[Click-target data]
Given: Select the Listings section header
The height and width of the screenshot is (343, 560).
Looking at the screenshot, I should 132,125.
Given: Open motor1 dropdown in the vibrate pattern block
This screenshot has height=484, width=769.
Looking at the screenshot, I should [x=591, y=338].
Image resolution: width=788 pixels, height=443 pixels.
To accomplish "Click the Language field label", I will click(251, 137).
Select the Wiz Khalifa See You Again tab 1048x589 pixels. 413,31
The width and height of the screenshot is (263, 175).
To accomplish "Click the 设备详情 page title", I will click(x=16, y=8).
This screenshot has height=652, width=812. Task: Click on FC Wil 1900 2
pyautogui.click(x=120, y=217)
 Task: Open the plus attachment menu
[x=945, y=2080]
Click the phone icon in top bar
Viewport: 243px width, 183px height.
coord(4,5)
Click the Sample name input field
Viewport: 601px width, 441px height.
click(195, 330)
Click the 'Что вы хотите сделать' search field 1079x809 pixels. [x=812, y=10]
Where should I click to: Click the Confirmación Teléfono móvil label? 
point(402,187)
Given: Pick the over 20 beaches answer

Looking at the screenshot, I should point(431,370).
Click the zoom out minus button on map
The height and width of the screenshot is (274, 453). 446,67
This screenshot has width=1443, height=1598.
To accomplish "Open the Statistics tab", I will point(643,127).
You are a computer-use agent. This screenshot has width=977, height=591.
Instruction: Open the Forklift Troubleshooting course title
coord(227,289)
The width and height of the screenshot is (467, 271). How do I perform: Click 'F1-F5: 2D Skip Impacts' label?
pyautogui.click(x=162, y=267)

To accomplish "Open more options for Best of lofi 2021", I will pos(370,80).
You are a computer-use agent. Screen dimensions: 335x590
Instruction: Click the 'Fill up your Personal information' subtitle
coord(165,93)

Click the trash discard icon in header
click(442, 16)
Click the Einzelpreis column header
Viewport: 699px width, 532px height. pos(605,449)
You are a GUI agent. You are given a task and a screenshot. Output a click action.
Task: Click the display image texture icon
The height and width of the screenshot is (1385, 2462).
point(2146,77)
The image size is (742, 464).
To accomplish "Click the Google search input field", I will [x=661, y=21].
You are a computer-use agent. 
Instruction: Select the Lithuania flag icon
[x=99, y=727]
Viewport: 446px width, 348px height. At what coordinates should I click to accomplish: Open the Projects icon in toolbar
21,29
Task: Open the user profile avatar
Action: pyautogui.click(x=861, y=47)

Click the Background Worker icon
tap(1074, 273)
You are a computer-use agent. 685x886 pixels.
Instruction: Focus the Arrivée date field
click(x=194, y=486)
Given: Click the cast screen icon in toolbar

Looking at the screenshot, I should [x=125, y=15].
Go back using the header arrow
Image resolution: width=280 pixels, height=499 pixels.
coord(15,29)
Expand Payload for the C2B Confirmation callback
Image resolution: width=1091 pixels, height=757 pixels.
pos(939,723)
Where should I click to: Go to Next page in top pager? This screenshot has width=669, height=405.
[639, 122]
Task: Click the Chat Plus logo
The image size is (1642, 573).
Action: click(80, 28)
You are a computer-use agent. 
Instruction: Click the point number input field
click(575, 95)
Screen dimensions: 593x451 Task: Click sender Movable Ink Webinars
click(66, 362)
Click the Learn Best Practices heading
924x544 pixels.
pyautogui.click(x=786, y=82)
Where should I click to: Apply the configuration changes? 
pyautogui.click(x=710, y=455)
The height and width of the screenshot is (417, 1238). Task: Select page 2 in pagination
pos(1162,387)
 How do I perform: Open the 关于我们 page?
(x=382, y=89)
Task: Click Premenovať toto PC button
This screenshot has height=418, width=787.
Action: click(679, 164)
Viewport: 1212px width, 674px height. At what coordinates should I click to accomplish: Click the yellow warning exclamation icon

Stated exercise ▸ Copy out every line of the data above with no changes.

Solution to the problem ▸
Given: Select the Listings section header
The height and width of the screenshot is (343, 560).
Looking at the screenshot, I should 132,125.
Given: Open motor1 dropdown in the vibrate pattern block
This screenshot has height=484, width=769.
Looking at the screenshot, I should [x=591, y=338].
Image resolution: width=788 pixels, height=443 pixels.
To accomplish "Click the Language field label", I will click(251, 137).
Select the Wiz Khalifa See You Again tab 1048x589 pixels. 413,31
The width and height of the screenshot is (263, 175).
To accomplish "Click the 设备详情 page title", I will click(x=16, y=8).
This screenshot has height=652, width=812. Task: Click on FC Wil 1900 2
pyautogui.click(x=120, y=217)
 Task: Open the plus attachment menu
[x=945, y=2080]
Click the phone icon in top bar
Viewport: 243px width, 183px height.
coord(4,5)
Click the Sample name input field
Viewport: 601px width, 441px height.
click(195, 330)
Click the 'Что вы хотите сделать' search field 1079x809 pixels. [x=812, y=10]
Where should I click to: Click the Confirmación Teléfono móvil label? 
point(402,187)
Given: Pick the over 20 beaches answer

Looking at the screenshot, I should point(431,370).
Click the zoom out minus button on map
The height and width of the screenshot is (274, 453). 446,67
This screenshot has width=1443, height=1598.
To accomplish "Open the Statistics tab", I will point(643,127).
You are a computer-use agent. This screenshot has width=977, height=591.
Instruction: Open the Forklift Troubleshooting course title
coord(227,289)
The width and height of the screenshot is (467, 271). How do I perform: Click 'F1-F5: 2D Skip Impacts' label?
pyautogui.click(x=162, y=267)

To accomplish "Open more options for Best of lofi 2021", I will pos(370,80).
You are a computer-use agent. Screen dimensions: 335x590
Instruction: Click the 'Fill up your Personal information' subtitle
coord(165,93)

Click the trash discard icon in header
click(442, 16)
Click the Einzelpreis column header
Viewport: 699px width, 532px height. pos(605,449)
You are a GUI agent. You are given a task and a screenshot. Output a click action.
Task: Click the display image texture icon
The height and width of the screenshot is (1385, 2462).
point(2146,77)
The image size is (742, 464).
To accomplish "Click the Google search input field", I will [x=661, y=21].
You are a computer-use agent. 
Instruction: Select the Lithuania flag icon
[x=99, y=727]
Viewport: 446px width, 348px height. At what coordinates should I click to accomplish: Open the Projects icon in toolbar
21,29
Task: Open the user profile avatar
Action: pyautogui.click(x=861, y=47)

Click the Background Worker icon
tap(1074, 273)
You are a computer-use agent. 685x886 pixels.
Instruction: Focus the Arrivée date field
click(x=194, y=486)
Given: Click the cast screen icon in toolbar

Looking at the screenshot, I should [x=125, y=15].
Go back using the header arrow
Image resolution: width=280 pixels, height=499 pixels.
coord(15,29)
Expand Payload for the C2B Confirmation callback
Image resolution: width=1091 pixels, height=757 pixels.
pos(939,723)
Where should I click to: Go to Next page in top pager? This screenshot has width=669, height=405.
[639, 122]
Task: Click the Chat Plus logo
The image size is (1642, 573).
Action: click(80, 28)
You are a computer-use agent. 
Instruction: Click the point number input field
click(575, 95)
Screen dimensions: 593x451 Task: Click sender Movable Ink Webinars
click(66, 362)
Click the Learn Best Practices heading
924x544 pixels.
pyautogui.click(x=786, y=82)
Where should I click to: Apply the configuration changes? 
pyautogui.click(x=710, y=455)
The height and width of the screenshot is (417, 1238). Task: Select page 2 in pagination
pos(1162,387)
 How do I perform: Open the 关于我们 page?
(x=382, y=89)
Task: Click Premenovať toto PC button
This screenshot has height=418, width=787.
Action: click(679, 164)
Viewport: 1212px width, 674px height. At what coordinates should I click to accomplish: Click the yellow warning exclamation icon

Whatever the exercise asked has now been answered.